With a Seagate hard drive, I have lost data to hard drive crashes with a ratio of 1 in every 2! I’d say 1 in a billion is progress!
Availability
S3 is highly available because AWS guarantees the availability to be 99.99 %. AWS, GCP, Azure and the cloud providers are big on these 9s. They take pride in how many 9s they can add to the percentage!
We are still living in an era where we’re used to seeing messages like — “our servers will be down from so and so time on such and such date for maintenance, you might experience connection problems during the time”.
We’d, of course, like everything to be up 100% of the time. Transitioning from a time like this to a time where servers are up 100% of the time, I think 99.99% is a good transition!
Scalability
S3 is scalable which means the hard drive is like the big beanstalk that Jack climbed. It grows with your data! No more running out of hard disk space!
S3 allows you to store virtually unlimited amount of data
It’s unlimited because AWS is buying up hard drives and adding to its arsenal faster than people on AWS can fill up the existing hard drives on the platform. As long as AWS can keep a step ahead of us, to us the storage will just seem unlimited.
Also, the cloud is shared. If both you and your friend bought physical hard drives, and your friend has space left on their drive, you don’t get to use that space because it’s not yours and it’s not connected to your computer! But, on the cloud, if someone stops needing a lot of storage, that storage is freed up for others to use.
The size limit per file is 5TB!
The number of buckets you can create in your AWS account is capped at 100 by default. If you need more buckets, you can contact AWS to increase this limit.
Security
Your data can be encrypted in S3 using Amazon-provided encryption tools. AWS also provides access management tools via which you can restrict access to your data. You can monitor for irregular access requests via other AWS services that tie into S3 like Amazon Macie. It also supports audit logs that you can enable on all the access requests to your data stored in S3
Compliance
S3 maintains compliance programs, such as PCI-DSS, HIPAA/HITECH, FedRAMP, EU Data Protection Directive, and FISMA, to help you meet regulatory requirements.
Try getting any of the above from a hard drive. It just doesn’t exist. This is why S3 is a paradigm shift.

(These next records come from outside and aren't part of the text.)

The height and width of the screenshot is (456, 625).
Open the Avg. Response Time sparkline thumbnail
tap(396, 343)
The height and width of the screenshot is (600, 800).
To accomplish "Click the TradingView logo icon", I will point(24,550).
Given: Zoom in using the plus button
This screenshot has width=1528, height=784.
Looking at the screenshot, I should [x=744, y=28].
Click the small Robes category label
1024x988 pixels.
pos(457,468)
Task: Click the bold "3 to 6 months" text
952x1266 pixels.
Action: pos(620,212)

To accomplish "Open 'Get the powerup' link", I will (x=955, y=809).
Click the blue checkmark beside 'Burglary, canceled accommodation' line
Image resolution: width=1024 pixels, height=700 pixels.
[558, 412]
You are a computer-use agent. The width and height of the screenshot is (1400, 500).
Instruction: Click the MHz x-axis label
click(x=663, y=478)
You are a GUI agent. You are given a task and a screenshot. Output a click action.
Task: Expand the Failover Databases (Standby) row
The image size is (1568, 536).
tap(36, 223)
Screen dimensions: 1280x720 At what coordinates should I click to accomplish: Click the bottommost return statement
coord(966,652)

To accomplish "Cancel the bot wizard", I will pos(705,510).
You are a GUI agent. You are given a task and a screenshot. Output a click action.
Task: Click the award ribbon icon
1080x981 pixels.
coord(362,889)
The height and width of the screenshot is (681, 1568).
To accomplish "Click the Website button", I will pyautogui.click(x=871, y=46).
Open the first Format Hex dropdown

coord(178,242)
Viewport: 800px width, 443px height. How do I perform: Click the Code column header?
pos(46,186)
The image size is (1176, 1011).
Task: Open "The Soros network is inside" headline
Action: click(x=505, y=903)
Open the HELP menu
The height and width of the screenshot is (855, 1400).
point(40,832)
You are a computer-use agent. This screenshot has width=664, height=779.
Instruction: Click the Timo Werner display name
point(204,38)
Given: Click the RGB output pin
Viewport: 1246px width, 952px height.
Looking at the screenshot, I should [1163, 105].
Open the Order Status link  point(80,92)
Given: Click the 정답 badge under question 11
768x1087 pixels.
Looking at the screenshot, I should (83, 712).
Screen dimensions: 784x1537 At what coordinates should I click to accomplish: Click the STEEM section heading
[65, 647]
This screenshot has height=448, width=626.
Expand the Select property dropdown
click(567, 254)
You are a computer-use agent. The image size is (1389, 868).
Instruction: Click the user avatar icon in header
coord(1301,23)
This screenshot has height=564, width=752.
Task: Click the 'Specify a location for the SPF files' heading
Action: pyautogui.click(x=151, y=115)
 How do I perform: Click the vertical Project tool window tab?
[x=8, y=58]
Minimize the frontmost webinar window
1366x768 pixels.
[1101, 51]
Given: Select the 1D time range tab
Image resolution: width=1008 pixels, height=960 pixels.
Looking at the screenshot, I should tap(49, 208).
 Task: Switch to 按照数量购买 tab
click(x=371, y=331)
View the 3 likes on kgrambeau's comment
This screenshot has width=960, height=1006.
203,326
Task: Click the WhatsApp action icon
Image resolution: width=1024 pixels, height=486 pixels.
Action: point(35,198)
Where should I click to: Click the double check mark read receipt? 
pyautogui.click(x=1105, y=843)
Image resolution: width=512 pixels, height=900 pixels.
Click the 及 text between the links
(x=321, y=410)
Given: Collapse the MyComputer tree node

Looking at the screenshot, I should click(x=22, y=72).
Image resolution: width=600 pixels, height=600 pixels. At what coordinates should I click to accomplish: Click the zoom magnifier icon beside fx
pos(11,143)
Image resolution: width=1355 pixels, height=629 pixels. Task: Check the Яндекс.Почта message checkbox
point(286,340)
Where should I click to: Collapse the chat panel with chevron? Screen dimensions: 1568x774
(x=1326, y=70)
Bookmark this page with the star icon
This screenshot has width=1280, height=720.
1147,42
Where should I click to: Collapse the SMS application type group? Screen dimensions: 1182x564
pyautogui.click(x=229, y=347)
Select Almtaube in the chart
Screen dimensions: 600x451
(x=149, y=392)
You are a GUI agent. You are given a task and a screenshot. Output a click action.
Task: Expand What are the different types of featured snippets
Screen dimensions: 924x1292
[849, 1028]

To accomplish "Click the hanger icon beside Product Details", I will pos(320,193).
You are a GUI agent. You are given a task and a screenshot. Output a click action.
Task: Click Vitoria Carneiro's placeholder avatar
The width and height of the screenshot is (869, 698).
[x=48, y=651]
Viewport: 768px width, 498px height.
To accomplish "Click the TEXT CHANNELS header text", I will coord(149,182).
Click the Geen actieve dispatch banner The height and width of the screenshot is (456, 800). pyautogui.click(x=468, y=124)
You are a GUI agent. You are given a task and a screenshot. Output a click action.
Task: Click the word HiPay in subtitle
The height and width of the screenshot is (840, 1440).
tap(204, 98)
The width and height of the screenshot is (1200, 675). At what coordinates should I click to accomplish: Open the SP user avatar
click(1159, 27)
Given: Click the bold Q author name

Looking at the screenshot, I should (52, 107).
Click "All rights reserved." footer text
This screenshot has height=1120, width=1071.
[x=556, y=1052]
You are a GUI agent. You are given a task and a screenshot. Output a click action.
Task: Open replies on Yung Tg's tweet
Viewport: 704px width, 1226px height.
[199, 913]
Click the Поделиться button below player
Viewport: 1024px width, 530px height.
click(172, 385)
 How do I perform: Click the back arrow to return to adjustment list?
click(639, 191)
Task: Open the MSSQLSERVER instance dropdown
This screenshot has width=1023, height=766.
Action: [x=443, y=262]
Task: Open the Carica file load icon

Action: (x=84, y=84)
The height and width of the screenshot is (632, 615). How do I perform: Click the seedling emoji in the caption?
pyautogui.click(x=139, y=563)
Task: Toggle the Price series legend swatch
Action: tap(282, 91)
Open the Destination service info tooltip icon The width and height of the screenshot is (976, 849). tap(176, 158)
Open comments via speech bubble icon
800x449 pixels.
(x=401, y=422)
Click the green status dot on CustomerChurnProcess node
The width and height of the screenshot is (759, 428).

There was a time when people paid $5000 for a CD-RW drive to be able to read and store data on CD-Roms. Then thumb drives/pen drives started coming into the market. They were a bit expensive at first but quickly dropped in price. People who paid 5 grand for their CD writers held onto their CD writers for a long time…longer than they should have! Today we can pick up a thumb drive that is 100x the storage capacity of those compact discs for next to nothing — This was a paradigm shift we saw in our lifetime. The shift to the cloud is the next one we get to see in the same lifetime!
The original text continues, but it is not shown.